A descrição do cantor e ator Harry Belafonte é de ninguém menos que Jorge Amado. Em seu livro “Navegação de Cabotagem – Apontamentos para um Livro de Memórias que Jamais Escreverei” (1992), o escritor relembra a amizade com Belafonte, a quem conheceu ainda nos anos 1950 e de quem se tornou amigo depois de uma viagem do norte-americano ao Brasil, nos anos 1970.
Nascido em Nova York em 1927, Belafonte passou parte da juventude na Jamaica, terra natal de sua mãe. Integrou as Forças Armadas norte-americanas na Segunda Guerra Mundial e, de volta aos EUA, queria trabalhar como ator. Para se sustentar, tornou-se crooner em boates, cantando ritmos caribenhos, como calipso, mambo e rumba, que à época faziam enorme sucesso nas boates e inferninhos novaiorquinos.
O trabalho como cantor rendeu um LP de enorme sucesso — o primeiro de um artista negro a vender mais de 1 milhão de cópias — que levaria o nome justamente do ritmo que o consagraria, “Calypso” (1956). No cinema, ele estrearia um longa-metragem dois anos mais tarde em “Carmen Jones”, de Otto Preminger.

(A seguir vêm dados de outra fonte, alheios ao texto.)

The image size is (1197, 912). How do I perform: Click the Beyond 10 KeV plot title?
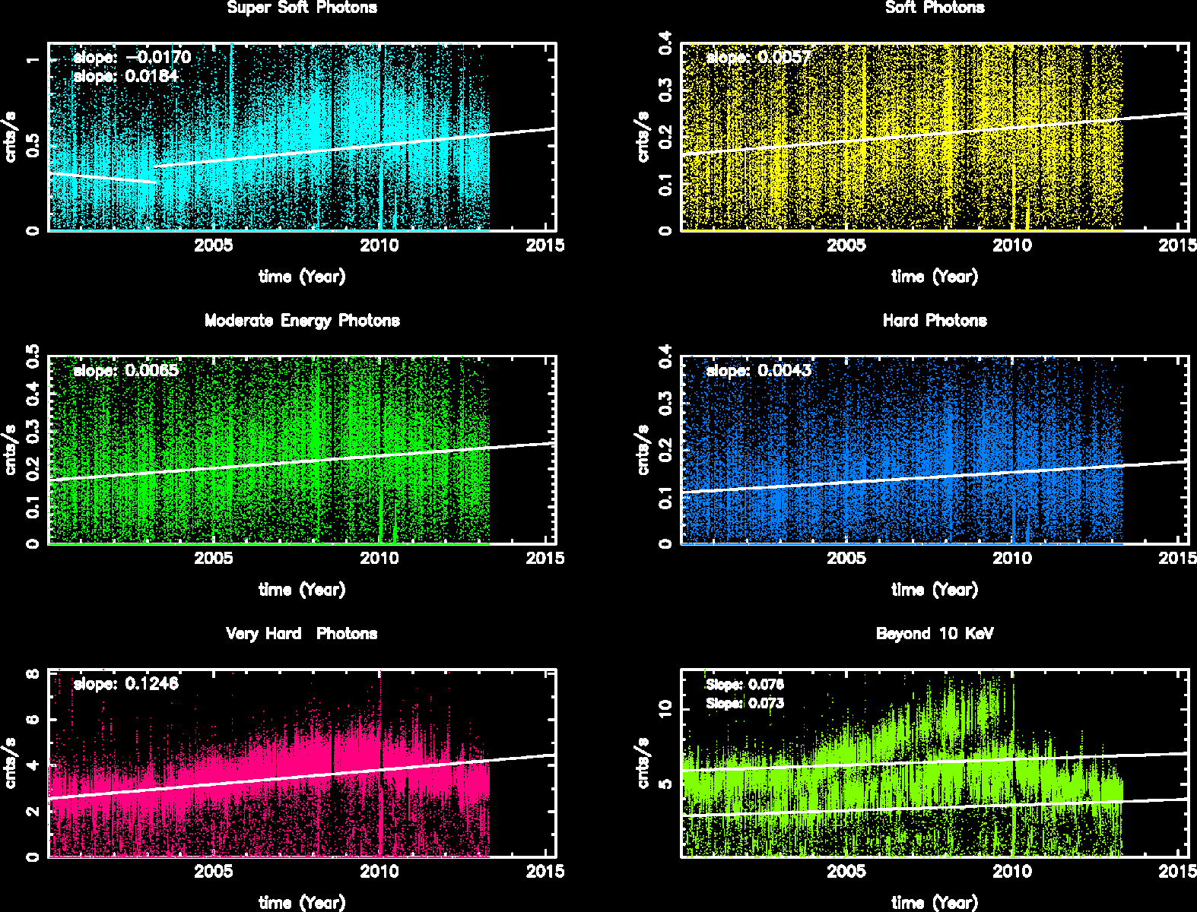(935, 634)
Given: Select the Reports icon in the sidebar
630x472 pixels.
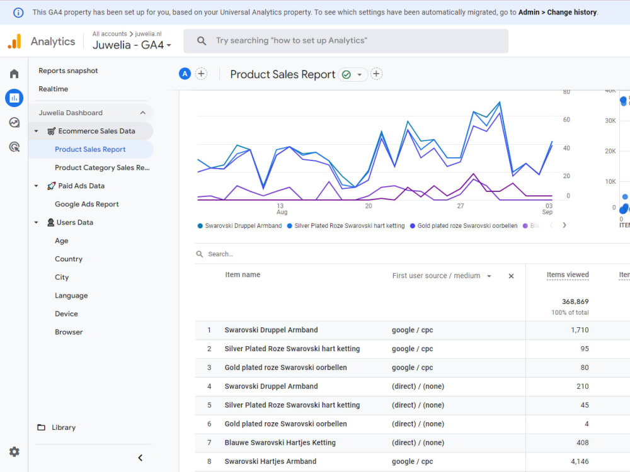Looking at the screenshot, I should pyautogui.click(x=14, y=98).
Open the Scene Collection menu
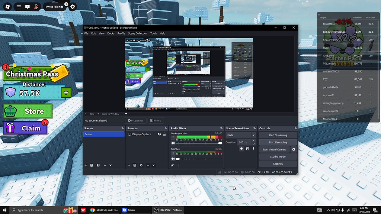 pyautogui.click(x=138, y=33)
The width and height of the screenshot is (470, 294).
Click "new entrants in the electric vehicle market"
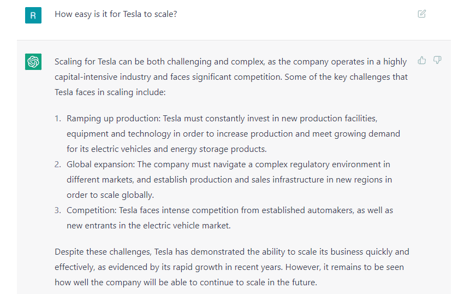148,226
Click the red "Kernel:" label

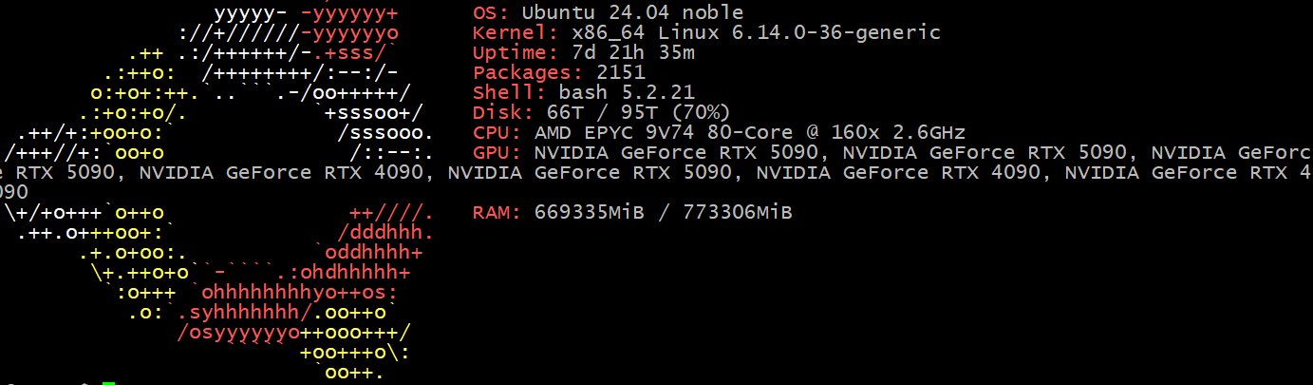(515, 33)
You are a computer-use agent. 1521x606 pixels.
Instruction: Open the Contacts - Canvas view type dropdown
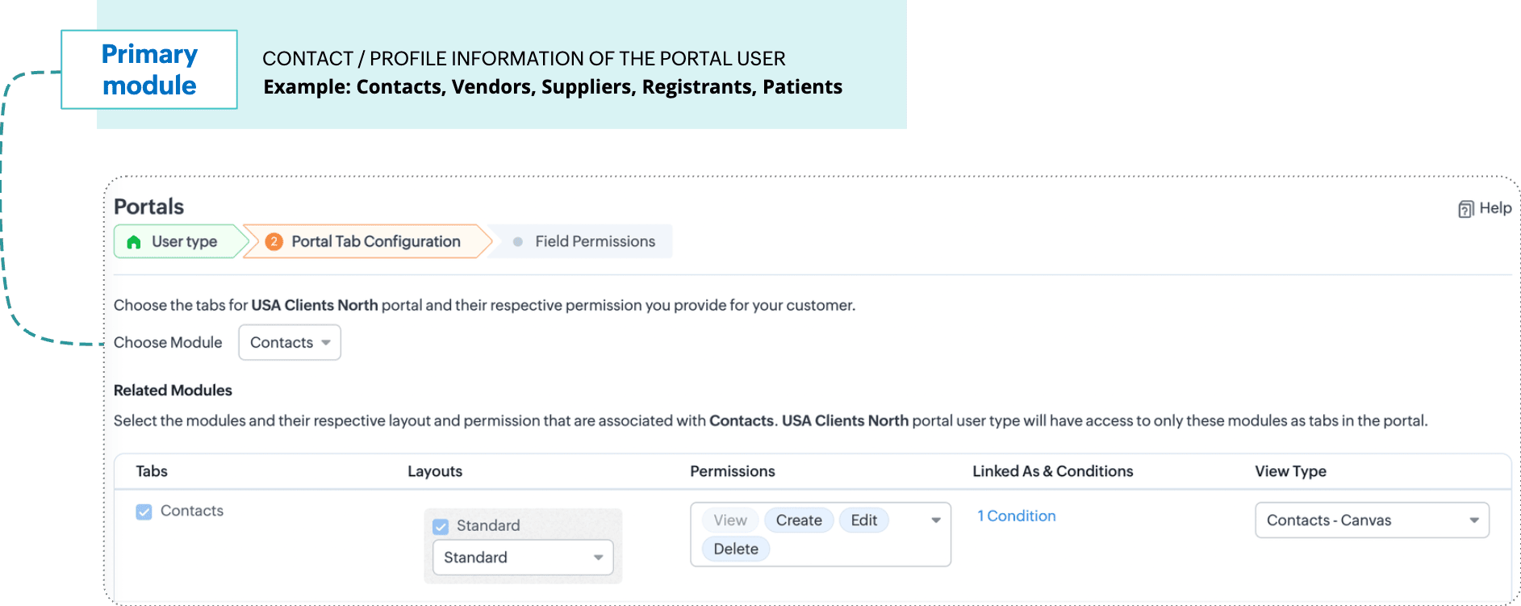(1372, 520)
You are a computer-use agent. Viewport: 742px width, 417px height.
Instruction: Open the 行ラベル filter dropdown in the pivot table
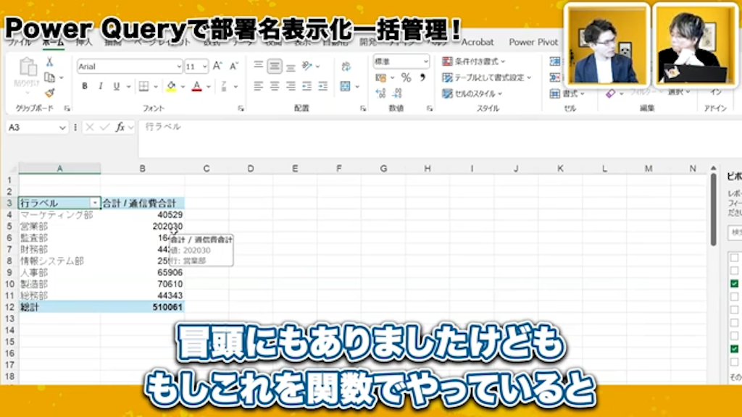[x=96, y=201]
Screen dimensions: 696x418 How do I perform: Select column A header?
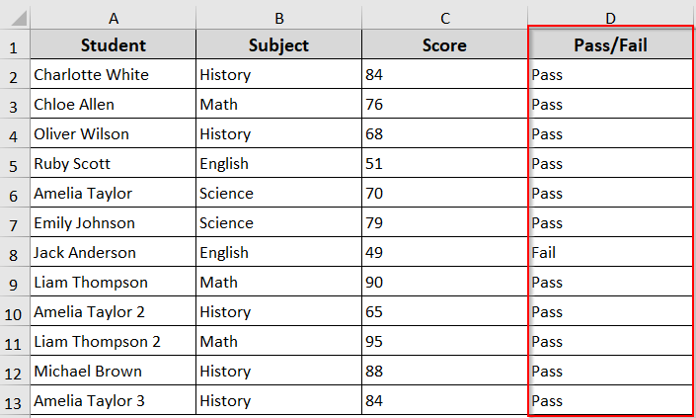114,17
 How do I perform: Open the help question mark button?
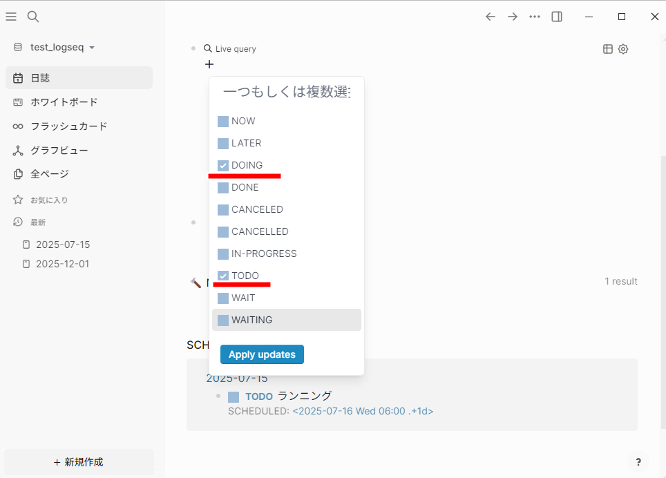point(638,462)
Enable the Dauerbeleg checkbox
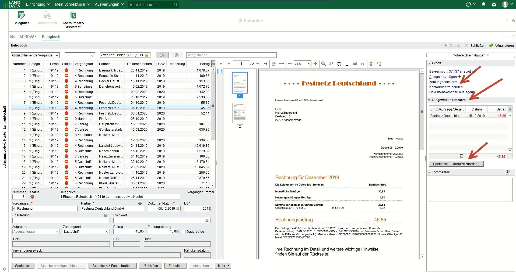Image resolution: width=516 pixels, height=272 pixels. coord(184,232)
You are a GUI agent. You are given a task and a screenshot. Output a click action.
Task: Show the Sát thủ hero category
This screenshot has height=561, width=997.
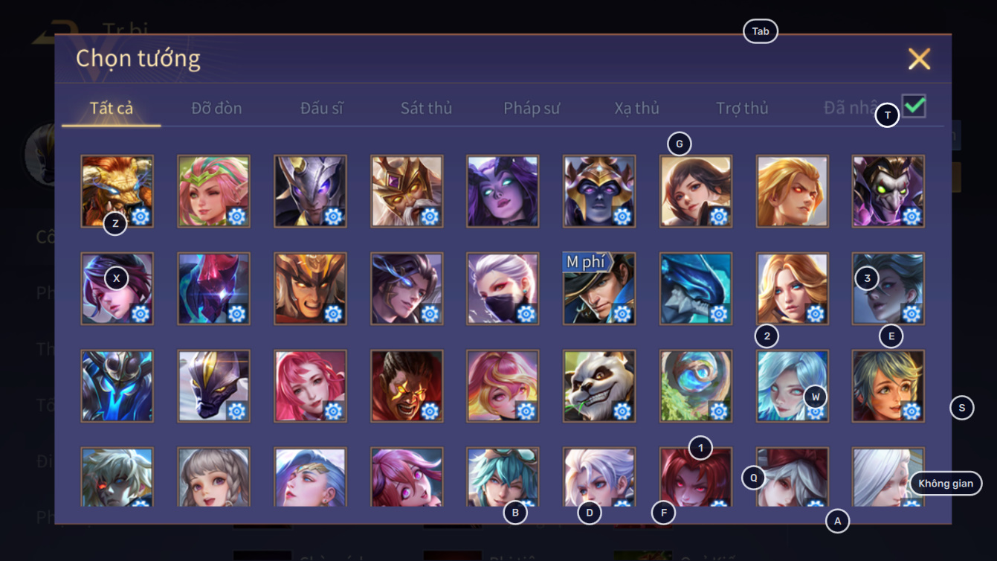point(426,108)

Apesar do carisma e do talento, não abundavam papéis para protagonistas negros na Hollywood na década de 1950. Suas posições políticas e antirracistas o levaram a ser incluído na Lista Negra do Macartismo, o que o fez amargar alguns anos distante do cinema. A trajetória como cantor, no entanto, deslanchava graças aos programas de variedades na televisão. Foi o primeiro homem negro a ganhar um Emmy em 1959 com o especial “Tonight with Belafonte”, exibido naquele mesmo ano.
Sua aproximação aos movimentos dos direitos civis e às pautas consideradas de esquerda nos Estados Unidos foram decisivas para a consolidação de Belafonte com um símbolo dos movimentos negros norte-americanos. Era amigo pessoal de Martin Luther King (1929-1968) e foi um dos principais organizadores da Marcha Sobre Washington, em 1963. Sempre foi crítico à política externa belicista dos EUA, e defendeu publicamente o fim do embargo econômico a Cuba. O ativismo antirracista levou Belafonte a uma volta triunfal nos anos 1980. Foi ele quem levou a ideia de organizar o USA for Africa, projeto beneficente que reuniu os artistas pop mais quentes da década de 1980 para gravar “We Are The World”. Com as vozes do próprio Belafonte, Michael Jackson, Tina Turner, Lionel Ritchie e Bruce Springsteen, entre outros, a canção virou hit.